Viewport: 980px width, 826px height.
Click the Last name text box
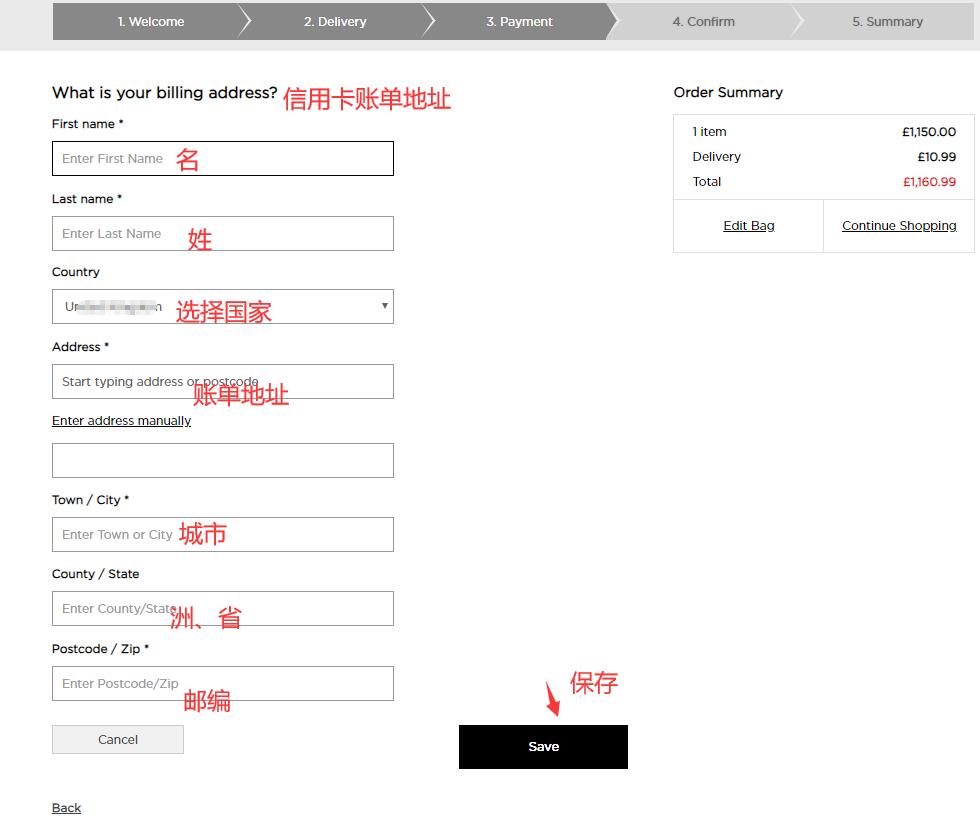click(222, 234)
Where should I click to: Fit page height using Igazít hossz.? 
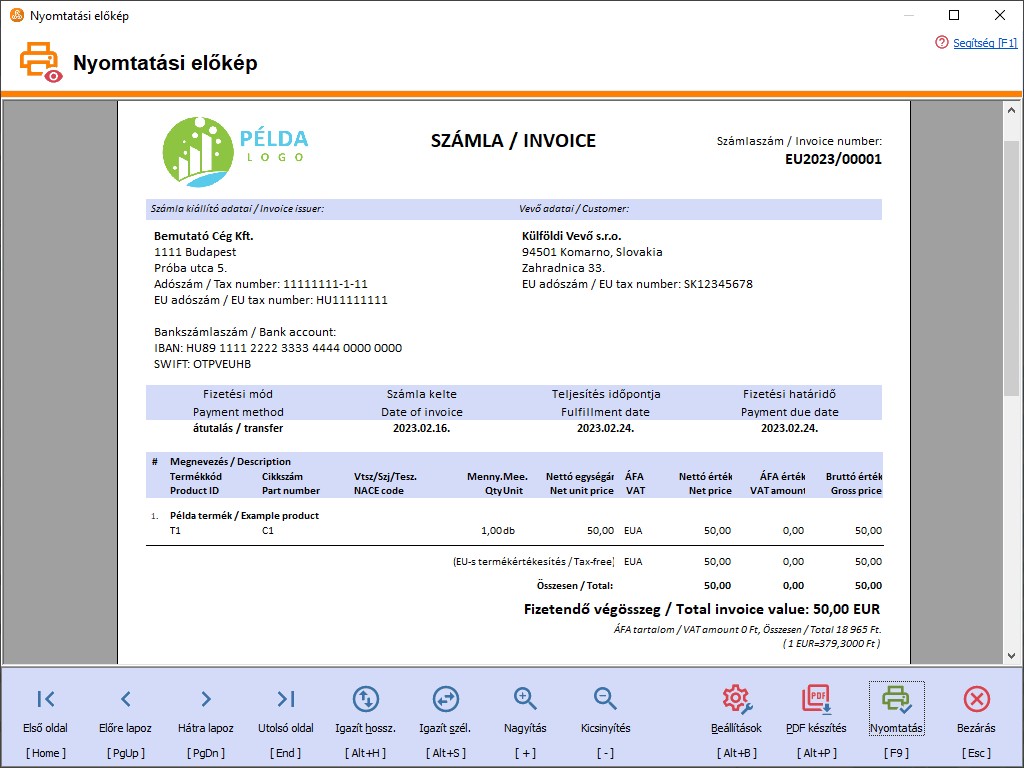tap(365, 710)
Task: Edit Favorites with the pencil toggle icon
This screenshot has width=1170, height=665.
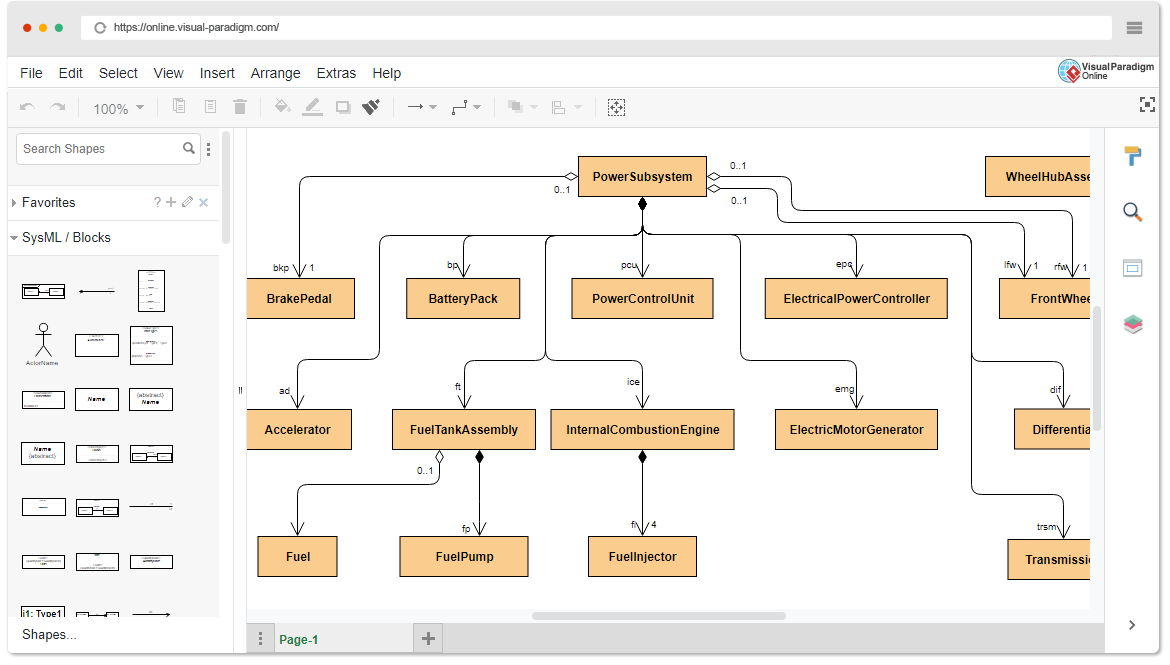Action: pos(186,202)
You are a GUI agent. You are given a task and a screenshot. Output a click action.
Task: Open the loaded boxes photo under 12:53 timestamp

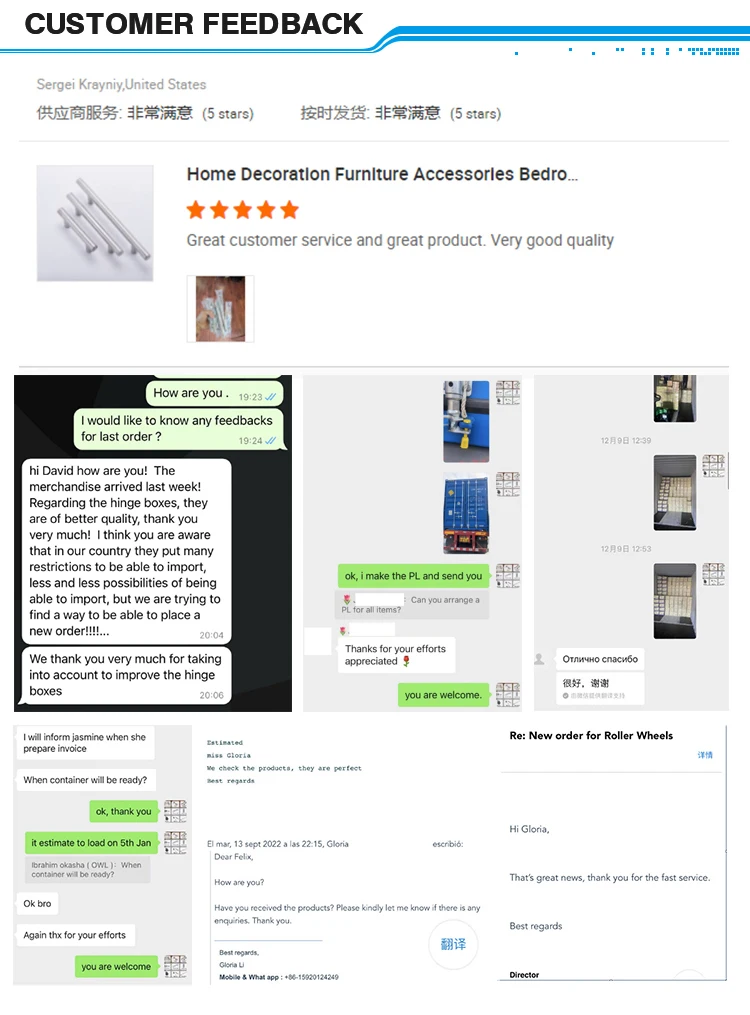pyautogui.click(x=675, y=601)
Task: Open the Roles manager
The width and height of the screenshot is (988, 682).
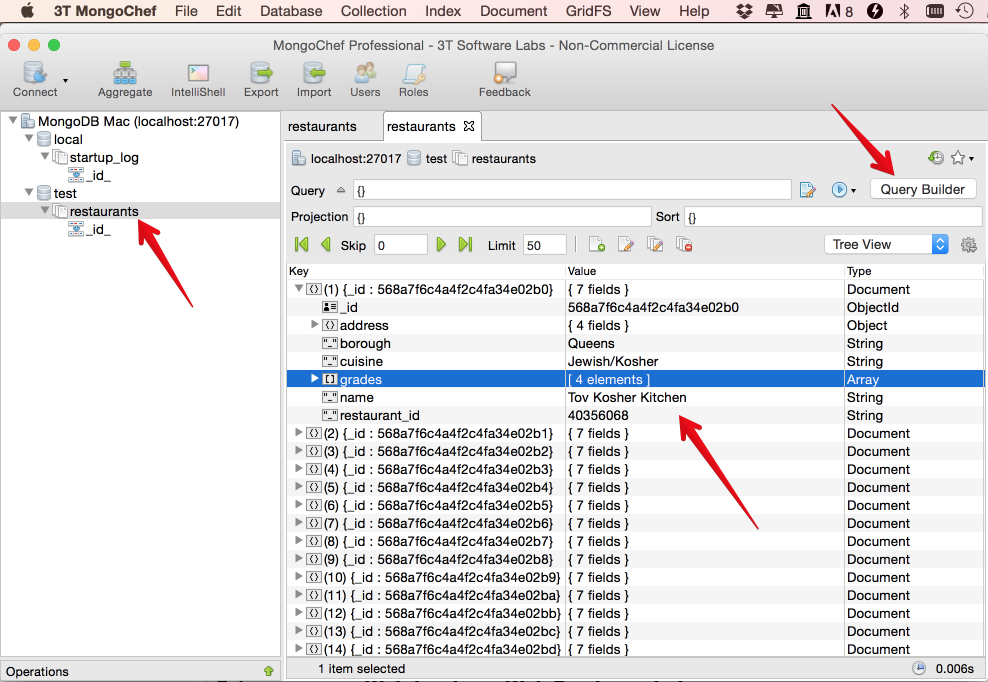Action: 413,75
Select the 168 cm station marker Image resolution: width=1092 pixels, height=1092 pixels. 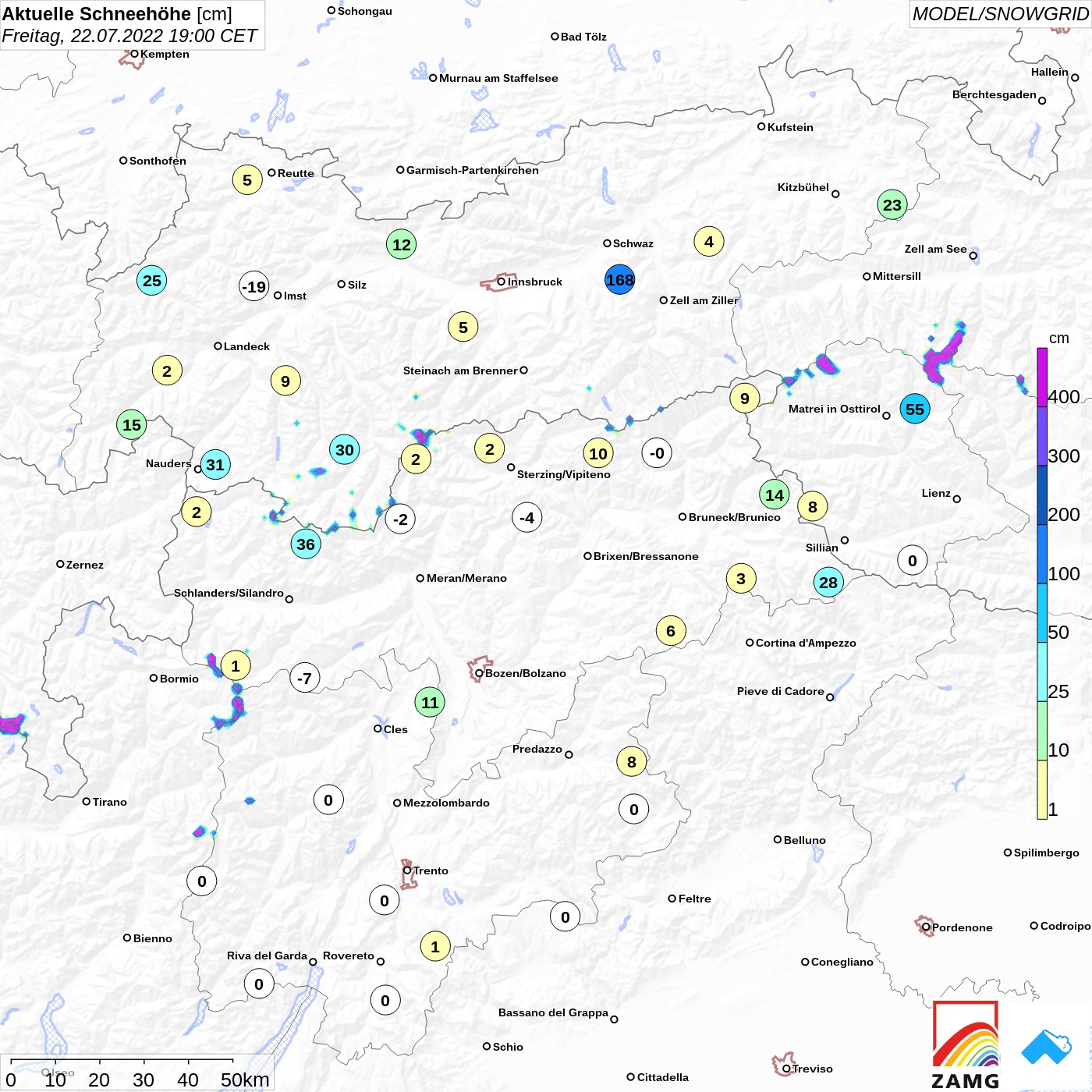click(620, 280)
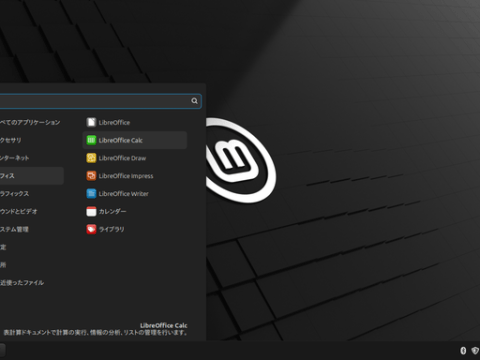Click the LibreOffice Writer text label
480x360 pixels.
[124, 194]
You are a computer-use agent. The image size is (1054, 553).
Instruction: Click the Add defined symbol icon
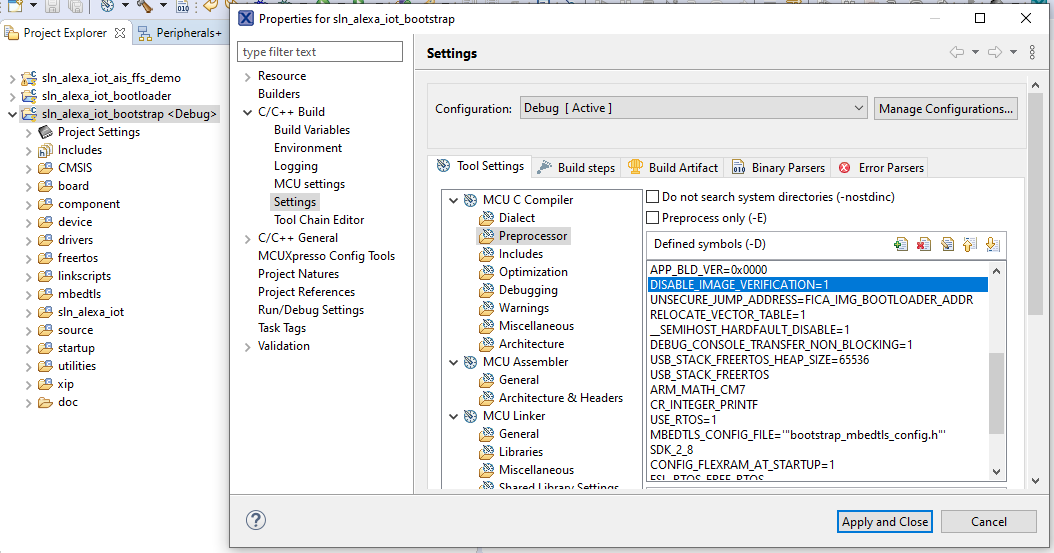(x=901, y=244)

------------------------------------

Nothing but the lines from the first line of the data above through the line holding "Task: Open the Roles manager" may appear in the response, copied exactly and without pictures.

#### Output below:
Viewport: 980px width, 826px height.
Click the Last name text box
click(222, 234)
Where should I click to: Fit page height using Igazít hossz.? 
tap(365, 710)
Task: Edit Favorites with the pencil toggle icon
This screenshot has width=1170, height=665.
Action: pos(186,202)
You are a GUI agent. You are given a task and a screenshot. Output a click action.
Task: Open the loaded boxes photo under 12:53 timestamp

pyautogui.click(x=675, y=601)
Task: Open the Roles manager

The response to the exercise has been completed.